### EXCERPT
###

Charles Joseph "Laddie" Pettiona (10 July 1913 – 23 October 1946) was an Australian rules footballer who played with South Melbourne in the Victorian Football League (VFL).

Family
The son of Thomas Joseph Pettiona (1890-1950), and Annie Maud Pettiona (1895-1966), née Janman, Charles Joseph Pettiona was born at South Melbourne, Victoria on 10 July 1913.

He married Gladwyn Greenway (1915-), later Mrs. William Charles Young, on 9 October 1937. They had two children.

Football
Pettiona, a Port Melbourne recruit, started out at South Melbourne in 1936, two years after his uncle Cecil Pettiona had played for the club.

He made eight appearances in the 1936 VFL season, which included South Melbourne's grand final loss to Collingwood (as 19th man), his first loss in South Melbourne colours.

In 1937 he played six senior games, then didn't appear at all in the 1938 season and was cleared to Sandringham.

###

### RECORDED DATA
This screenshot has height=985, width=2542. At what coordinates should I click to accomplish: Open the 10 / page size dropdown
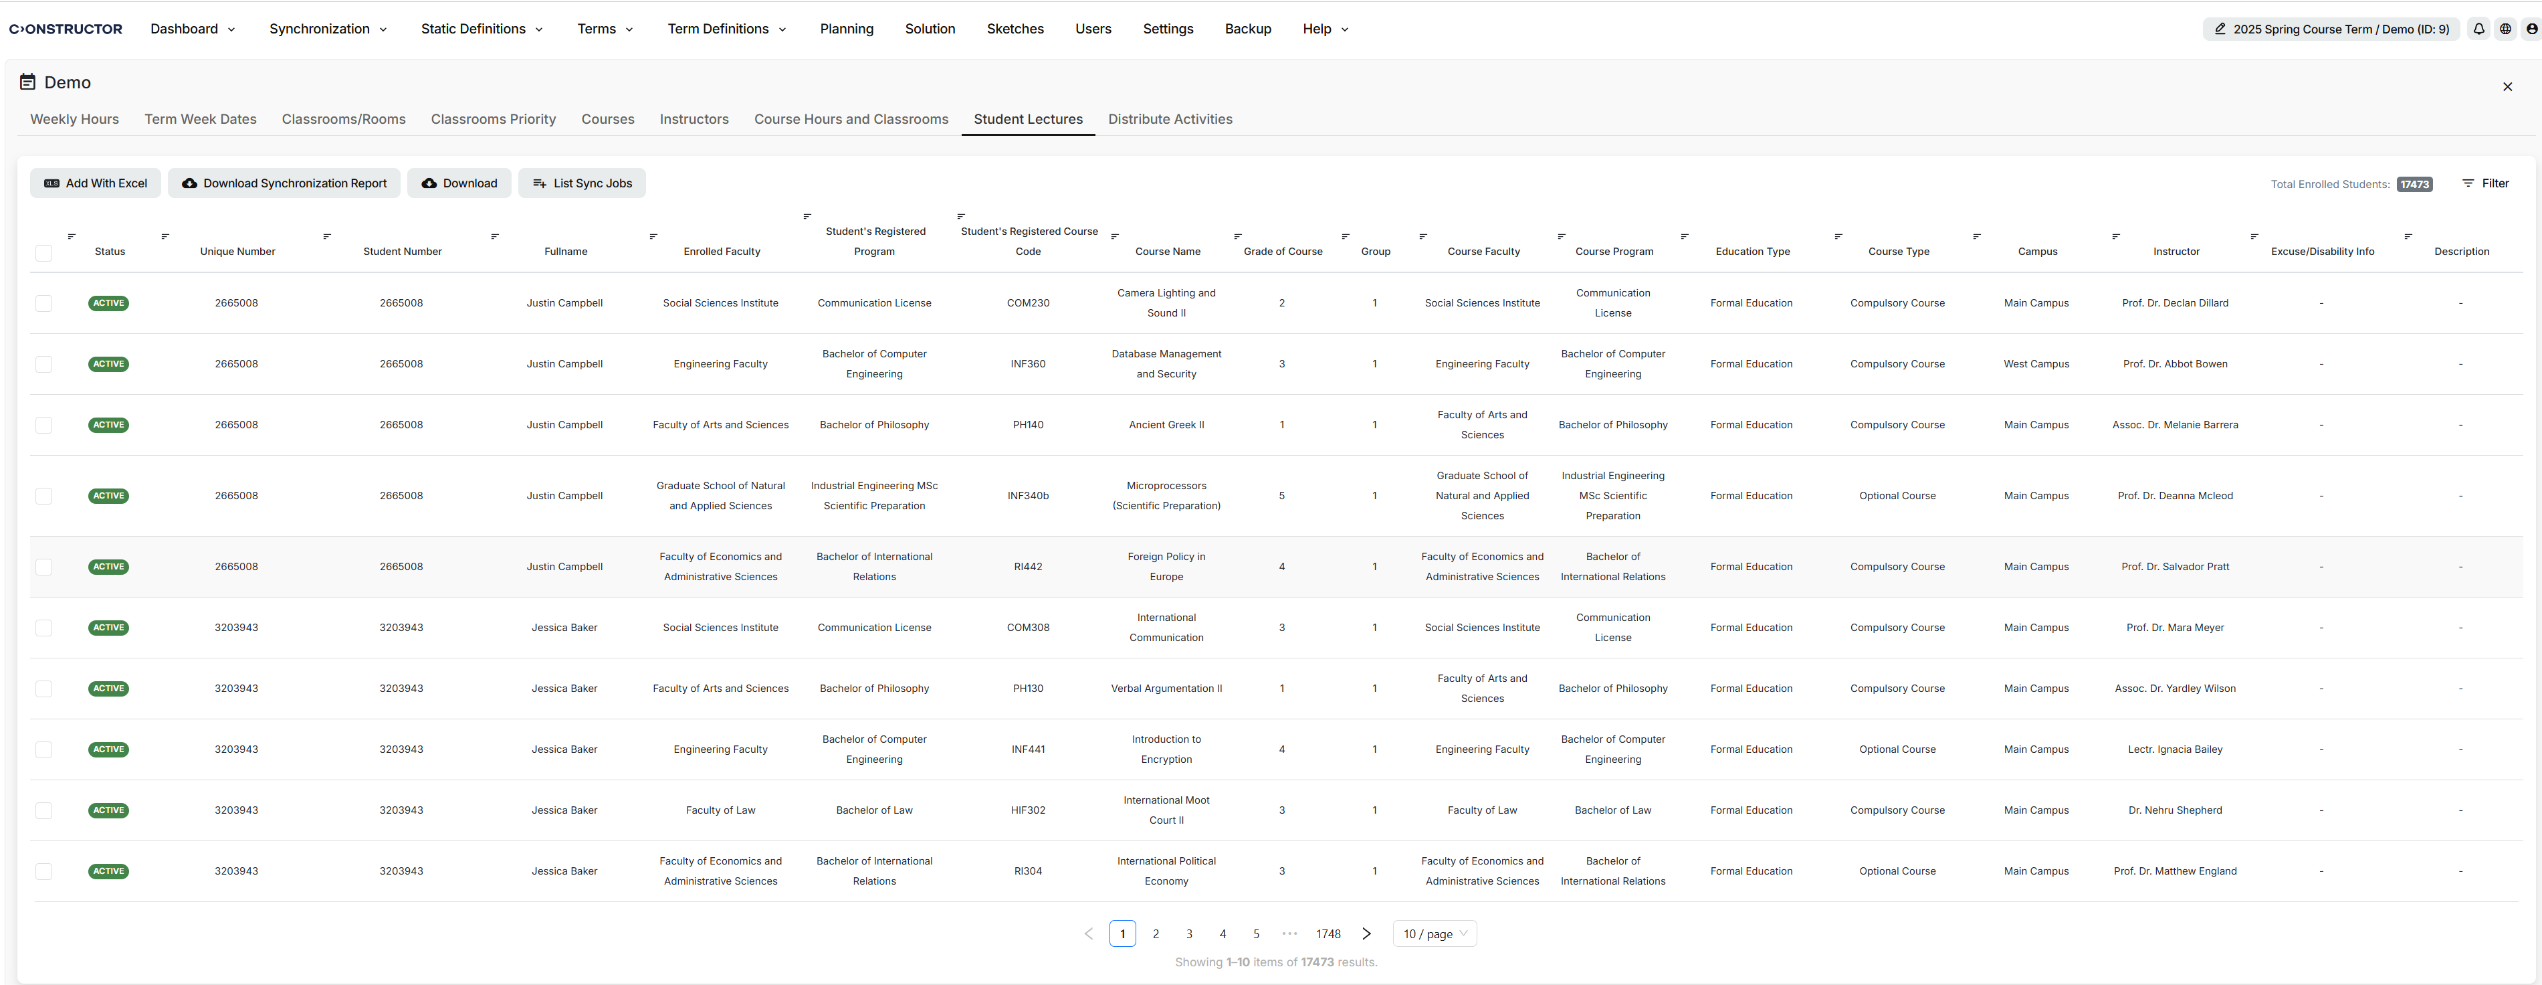click(x=1435, y=934)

###

### COMPLETE THE FOLLOWING
[a] In the Pettiona biography, change "Collingwood" to "Richmond" and give the passage again, beginning at the words "He made eight" and stopping after "South Melbourne colours.".
[b] According to the Pettiona biography, which club was Pettiona cleared to after he did not play in the 1938 season?

### FINAL ANSWERS
[a]
He made eight appearances in the 1936 VFL season, which included South Melbourne's grand final loss to Richmond (as 19th man), his first loss in South Melbourne colours.

[b] Sandringham